Please rewrite everything from the line containing "You are a computer-use agent. This" down to the end of the entries, swapping "Decrement" for "Decrease" and leaving all else unchanged.

━━━ Input data ━━━

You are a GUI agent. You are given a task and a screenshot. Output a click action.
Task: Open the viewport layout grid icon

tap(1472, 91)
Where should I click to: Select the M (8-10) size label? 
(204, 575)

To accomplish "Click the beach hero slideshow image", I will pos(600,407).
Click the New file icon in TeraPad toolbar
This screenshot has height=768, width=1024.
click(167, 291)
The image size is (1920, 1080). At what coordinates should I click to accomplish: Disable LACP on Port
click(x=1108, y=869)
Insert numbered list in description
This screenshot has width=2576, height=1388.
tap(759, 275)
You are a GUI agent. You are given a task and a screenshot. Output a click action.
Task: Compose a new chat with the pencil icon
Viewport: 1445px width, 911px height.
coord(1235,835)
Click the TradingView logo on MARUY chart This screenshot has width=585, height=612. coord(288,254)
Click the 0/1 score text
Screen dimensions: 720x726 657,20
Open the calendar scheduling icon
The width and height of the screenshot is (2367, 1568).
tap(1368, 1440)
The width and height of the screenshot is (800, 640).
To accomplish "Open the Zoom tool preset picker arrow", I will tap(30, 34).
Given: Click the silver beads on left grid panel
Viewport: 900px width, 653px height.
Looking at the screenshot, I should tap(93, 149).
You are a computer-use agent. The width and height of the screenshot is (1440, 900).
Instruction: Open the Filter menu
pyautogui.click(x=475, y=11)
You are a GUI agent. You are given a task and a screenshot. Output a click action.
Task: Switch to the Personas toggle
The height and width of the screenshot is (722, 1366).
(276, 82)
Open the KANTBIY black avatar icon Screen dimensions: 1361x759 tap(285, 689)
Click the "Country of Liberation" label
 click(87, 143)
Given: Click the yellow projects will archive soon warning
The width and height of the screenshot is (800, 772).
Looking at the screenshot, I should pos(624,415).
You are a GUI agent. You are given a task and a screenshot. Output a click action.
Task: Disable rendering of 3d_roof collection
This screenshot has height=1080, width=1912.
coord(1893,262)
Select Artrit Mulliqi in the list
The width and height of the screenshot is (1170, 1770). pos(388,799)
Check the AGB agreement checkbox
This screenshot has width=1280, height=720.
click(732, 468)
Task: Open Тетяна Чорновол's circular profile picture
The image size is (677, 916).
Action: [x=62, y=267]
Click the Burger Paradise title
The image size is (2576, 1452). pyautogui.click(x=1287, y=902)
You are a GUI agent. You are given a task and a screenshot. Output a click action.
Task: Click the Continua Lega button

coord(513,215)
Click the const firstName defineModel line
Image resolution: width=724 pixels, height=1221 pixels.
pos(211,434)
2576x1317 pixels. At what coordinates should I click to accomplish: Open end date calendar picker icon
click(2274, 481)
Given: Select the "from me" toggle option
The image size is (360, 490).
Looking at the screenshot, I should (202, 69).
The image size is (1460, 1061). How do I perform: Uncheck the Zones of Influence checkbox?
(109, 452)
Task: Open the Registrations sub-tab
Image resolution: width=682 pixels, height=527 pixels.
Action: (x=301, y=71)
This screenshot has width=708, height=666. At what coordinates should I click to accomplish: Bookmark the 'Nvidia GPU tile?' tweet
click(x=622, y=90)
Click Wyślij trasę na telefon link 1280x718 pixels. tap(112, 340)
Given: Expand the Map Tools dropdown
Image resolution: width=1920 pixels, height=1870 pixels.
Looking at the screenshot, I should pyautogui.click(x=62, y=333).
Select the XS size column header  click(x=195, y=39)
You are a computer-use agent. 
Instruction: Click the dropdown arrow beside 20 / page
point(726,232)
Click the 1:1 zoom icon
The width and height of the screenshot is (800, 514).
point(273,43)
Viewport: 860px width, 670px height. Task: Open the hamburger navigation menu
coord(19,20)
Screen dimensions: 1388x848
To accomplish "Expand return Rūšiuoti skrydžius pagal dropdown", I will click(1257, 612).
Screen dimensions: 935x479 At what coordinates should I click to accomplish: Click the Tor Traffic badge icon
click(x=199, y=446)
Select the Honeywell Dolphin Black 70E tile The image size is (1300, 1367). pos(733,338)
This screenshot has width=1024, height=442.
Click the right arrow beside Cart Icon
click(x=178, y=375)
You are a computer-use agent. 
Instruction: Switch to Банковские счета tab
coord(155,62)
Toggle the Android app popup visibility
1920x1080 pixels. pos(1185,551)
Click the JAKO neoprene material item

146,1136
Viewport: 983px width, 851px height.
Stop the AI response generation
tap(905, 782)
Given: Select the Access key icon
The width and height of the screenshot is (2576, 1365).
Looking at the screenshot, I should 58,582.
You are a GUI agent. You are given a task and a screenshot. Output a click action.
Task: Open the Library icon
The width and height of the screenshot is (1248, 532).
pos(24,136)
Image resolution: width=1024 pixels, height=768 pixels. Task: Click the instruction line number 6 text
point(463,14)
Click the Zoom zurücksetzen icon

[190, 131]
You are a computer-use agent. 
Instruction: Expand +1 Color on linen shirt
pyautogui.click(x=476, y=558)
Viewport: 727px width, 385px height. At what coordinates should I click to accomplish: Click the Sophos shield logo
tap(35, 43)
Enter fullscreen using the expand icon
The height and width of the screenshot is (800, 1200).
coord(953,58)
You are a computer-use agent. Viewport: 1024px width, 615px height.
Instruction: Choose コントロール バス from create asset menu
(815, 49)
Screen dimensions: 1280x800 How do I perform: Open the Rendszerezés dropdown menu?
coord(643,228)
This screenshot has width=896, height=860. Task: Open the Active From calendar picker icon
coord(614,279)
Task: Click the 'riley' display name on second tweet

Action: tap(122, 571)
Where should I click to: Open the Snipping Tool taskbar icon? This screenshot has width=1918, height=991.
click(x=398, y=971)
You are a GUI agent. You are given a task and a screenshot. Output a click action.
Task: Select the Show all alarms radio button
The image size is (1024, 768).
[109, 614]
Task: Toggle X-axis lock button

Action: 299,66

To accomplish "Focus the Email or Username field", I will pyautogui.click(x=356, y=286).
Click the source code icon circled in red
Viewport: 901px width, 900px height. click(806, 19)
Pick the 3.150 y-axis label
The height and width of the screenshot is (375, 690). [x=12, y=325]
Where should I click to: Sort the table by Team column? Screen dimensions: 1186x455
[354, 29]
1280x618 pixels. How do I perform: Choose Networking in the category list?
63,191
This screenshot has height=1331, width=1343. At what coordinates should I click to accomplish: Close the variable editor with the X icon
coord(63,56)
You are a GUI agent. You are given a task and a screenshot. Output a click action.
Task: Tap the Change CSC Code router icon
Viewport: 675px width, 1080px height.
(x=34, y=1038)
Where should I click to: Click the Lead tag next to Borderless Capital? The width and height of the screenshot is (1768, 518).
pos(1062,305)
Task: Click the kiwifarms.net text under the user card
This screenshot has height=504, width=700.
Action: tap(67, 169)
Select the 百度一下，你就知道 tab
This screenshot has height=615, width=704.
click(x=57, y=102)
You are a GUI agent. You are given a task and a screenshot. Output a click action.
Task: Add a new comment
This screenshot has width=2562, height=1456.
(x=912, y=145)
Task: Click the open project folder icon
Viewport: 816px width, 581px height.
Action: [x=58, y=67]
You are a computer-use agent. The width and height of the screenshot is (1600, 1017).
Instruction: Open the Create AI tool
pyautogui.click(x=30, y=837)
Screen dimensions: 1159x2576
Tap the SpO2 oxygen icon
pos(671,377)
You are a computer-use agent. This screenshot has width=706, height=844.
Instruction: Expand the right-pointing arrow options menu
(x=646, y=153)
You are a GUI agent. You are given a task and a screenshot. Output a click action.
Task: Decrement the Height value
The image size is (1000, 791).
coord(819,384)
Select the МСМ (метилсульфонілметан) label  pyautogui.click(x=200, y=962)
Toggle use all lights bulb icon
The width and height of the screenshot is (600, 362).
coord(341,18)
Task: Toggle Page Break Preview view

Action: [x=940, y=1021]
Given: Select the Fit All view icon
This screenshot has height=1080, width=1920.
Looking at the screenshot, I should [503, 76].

━━━

**The solution**
You are a computer-use agent. This screenshot has width=706, height=844.
Instruction: Expand the right-pointing arrow options menu
(x=646, y=153)
You are a GUI agent. You are given a task and a screenshot. Output a click action.
Task: Decrease the Height value
The image size is (1000, 791).
coord(819,384)
Select the МСМ (метилсульфонілметан) label  pyautogui.click(x=200, y=962)
Toggle use all lights bulb icon
The width and height of the screenshot is (600, 362).
coord(341,18)
Task: Toggle Page Break Preview view

Action: [x=940, y=1021]
Given: Select the Fit All view icon
This screenshot has height=1080, width=1920.
Looking at the screenshot, I should [503, 76].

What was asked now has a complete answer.